Although the technology has the same, or better, ability to display the shape of body parts, the fact that the image is deciphered by a computer means that the systems can be programmed to remove any sensitive detail.
In addition, the US Congress has ruled that a board outline, similar to the shape of a gingerbread man, is the only image the system can display.
Millimeter wave scanners work by projecting an energy wave at the passenger. The energy is reflected back from the passenger, and a computer interprets it and displays the subsequent image.
The system highlights anomalies and provides an “all clear” or “check further” signal to the TSA officers.
What Type Of X-Ray Machines Are Needed To See Tumors?
Cancer cannot be easily identified or treated, and the equipment used and specialist knowledge applied in the detection and treatment is outside of the responsibilities and knowledge of the airport scanning staff.
A radiologist will use a medical x-ray machine to detect certain tumors under controlled medical conditions to identify possible tumorous masses.
Medical X-rays (Radiographs) are controlled by the radiographer, who sets the strength of the x-rays to different values depending on what body part is being imaged.
From this, a two-dimensional image is projected onto photographic plates and X-ray film and is mainly digitized for distribution to the medical treatment specialist.
A specialist radiologist inspects the resultant x-ray and identifies a tumor’s presence or lack thereof.
Once a tumor or other mass has been identified, the only way to definitively identify whether it is malignant is for a surgeon to take a biopsy or remove the entire mass and send it to a pathologist.
Once the sample has been sent to the pathologist, they will conduct tests under a microscope and perform complex processes looking for tumor markers.
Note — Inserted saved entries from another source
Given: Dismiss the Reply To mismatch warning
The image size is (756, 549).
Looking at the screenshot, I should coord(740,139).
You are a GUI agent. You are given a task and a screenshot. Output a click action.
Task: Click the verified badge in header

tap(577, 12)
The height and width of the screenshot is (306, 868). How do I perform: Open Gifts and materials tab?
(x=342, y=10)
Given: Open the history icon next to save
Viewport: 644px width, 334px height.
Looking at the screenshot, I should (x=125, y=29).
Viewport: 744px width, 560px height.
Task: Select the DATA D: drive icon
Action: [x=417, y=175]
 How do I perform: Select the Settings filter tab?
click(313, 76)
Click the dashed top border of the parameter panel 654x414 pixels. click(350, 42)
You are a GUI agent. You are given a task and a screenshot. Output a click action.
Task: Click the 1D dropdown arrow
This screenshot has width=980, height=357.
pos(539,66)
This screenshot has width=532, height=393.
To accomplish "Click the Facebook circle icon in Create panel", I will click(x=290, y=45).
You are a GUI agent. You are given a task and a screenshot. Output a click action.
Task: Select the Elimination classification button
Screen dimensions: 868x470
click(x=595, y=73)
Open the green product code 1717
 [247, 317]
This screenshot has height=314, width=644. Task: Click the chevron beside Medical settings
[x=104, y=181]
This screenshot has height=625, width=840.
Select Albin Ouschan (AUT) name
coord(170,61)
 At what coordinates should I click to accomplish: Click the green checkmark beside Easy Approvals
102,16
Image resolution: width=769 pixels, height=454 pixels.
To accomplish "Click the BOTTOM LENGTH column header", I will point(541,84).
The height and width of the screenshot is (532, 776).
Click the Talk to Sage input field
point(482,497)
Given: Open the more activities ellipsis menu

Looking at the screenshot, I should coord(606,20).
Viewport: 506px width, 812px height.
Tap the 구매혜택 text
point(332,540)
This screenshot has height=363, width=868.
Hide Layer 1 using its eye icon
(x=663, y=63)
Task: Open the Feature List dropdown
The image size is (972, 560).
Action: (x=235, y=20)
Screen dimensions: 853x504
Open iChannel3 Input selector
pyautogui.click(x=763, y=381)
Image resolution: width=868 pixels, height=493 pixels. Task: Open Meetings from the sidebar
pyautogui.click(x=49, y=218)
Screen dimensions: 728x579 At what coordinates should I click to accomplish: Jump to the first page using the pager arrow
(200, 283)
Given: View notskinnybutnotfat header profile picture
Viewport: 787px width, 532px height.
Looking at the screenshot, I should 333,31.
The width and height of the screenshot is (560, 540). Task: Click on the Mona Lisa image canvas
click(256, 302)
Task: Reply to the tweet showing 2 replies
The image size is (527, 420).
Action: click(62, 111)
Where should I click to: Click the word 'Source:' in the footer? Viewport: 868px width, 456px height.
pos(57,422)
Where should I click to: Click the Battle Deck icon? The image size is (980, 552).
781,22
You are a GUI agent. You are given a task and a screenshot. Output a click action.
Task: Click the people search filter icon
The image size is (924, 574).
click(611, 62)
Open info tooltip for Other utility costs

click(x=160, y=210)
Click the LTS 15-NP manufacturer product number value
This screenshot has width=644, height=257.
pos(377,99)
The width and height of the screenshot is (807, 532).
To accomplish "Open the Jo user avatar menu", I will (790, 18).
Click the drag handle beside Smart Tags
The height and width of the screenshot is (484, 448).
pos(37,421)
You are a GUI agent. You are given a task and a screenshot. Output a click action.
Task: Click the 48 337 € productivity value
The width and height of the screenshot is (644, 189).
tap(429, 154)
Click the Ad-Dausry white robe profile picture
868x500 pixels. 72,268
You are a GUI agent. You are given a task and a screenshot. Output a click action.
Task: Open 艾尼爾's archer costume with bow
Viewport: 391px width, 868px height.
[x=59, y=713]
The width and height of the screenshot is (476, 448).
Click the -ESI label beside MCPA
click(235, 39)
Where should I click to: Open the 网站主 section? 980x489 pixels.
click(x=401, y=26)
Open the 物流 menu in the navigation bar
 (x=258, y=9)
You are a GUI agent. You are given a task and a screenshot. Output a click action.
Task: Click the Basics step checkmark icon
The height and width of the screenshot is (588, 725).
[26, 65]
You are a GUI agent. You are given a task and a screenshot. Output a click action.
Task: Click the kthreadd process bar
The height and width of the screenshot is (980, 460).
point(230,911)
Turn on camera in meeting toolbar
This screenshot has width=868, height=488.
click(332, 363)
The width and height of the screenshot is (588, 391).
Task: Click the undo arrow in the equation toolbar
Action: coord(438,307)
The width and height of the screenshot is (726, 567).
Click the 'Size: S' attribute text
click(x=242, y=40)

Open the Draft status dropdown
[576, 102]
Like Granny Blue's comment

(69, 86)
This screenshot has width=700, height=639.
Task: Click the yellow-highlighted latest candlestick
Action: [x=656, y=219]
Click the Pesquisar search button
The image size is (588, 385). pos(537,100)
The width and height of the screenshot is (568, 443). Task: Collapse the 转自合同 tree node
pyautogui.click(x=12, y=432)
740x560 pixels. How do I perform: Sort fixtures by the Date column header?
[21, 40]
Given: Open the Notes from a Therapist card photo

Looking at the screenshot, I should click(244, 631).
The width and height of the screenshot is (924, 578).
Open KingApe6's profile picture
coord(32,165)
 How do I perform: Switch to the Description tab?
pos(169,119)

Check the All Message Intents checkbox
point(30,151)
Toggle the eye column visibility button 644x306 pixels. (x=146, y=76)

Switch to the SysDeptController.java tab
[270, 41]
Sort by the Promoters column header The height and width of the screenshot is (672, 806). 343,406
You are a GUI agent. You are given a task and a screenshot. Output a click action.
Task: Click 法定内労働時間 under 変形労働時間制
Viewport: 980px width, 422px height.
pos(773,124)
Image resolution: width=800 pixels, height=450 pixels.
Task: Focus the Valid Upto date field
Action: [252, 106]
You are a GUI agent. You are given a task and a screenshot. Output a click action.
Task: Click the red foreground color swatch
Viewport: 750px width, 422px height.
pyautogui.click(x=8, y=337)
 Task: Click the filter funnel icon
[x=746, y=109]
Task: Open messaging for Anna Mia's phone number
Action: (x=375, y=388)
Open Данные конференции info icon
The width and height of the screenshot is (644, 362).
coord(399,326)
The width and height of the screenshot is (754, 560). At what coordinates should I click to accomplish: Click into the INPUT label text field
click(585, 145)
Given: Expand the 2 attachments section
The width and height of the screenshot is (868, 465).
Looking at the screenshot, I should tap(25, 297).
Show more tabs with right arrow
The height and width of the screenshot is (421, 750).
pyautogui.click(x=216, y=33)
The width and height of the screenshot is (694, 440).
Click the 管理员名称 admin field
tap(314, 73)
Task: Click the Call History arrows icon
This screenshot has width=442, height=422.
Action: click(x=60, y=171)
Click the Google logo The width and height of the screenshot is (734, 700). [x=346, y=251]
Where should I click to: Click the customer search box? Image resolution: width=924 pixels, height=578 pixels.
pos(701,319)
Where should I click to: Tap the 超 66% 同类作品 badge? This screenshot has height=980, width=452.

This is clearly outside of the scope of the airport scanner staff.
Can A Passenger Get Cancer From An Airport Scanner?
The older generation of “backscatter” airport scanners has been banned in Europe and, more lately, in America because the energy which airport backscatter X-rays produced was a type of ionizing radiation.
While this ionizing radiation is considered carcinogenic, even in very small doses, the consequences were originally thought to be negligible at the doses used in airport scanners.
One study estimated that if 1,000,0000 passengers were exposed to ten scans a week for one year, there would be an additional four cancer diagnoses in that population sample.
- They produce an even lower dose of radiation (five orders of magnitude less than “backscatter” airport scanners) which only penetrates the skin to 1mm.
- The radiation wave radiation is non-ionizing and is, therefore, n on carcinogenic.
Other radiation sources that passengers are exposed to under normal circumstances are three orders of magnitude more carcinogenic than “millimeter wave” airport scanners; these include the following.
- Ultraviolet rays.
- Mobile phone radiation.
Consequently, there is minimal risk of the newer “millimeter wave” airport scanners causing injury or disease to the passengers.